_TO DO_
Find the word "computer" in the data below and copy each line that holds it.

(Dataset records)
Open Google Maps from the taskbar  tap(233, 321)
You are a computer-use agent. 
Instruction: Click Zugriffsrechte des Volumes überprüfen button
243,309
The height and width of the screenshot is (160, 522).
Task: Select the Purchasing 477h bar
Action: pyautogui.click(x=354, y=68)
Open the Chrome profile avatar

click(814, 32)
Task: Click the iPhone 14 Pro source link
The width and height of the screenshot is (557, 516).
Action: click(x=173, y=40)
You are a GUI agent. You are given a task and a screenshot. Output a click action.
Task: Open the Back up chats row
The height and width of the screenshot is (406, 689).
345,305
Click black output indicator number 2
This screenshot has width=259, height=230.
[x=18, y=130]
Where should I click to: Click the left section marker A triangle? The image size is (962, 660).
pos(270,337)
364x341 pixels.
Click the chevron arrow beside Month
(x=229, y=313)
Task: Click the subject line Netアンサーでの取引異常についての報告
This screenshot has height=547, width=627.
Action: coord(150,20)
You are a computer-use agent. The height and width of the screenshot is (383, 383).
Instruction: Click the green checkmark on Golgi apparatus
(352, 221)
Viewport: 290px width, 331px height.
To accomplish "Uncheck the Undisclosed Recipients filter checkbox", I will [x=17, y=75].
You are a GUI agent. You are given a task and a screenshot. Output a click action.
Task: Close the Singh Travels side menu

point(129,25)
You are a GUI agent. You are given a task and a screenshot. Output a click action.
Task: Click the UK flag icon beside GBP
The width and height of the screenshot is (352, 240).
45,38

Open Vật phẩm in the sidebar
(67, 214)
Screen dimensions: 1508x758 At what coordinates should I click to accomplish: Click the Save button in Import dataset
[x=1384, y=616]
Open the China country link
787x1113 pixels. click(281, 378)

_TASK SOLUTION_
You are a computer-use agent. 
You are a computer-use agent. The height and width of the screenshot is (383, 383).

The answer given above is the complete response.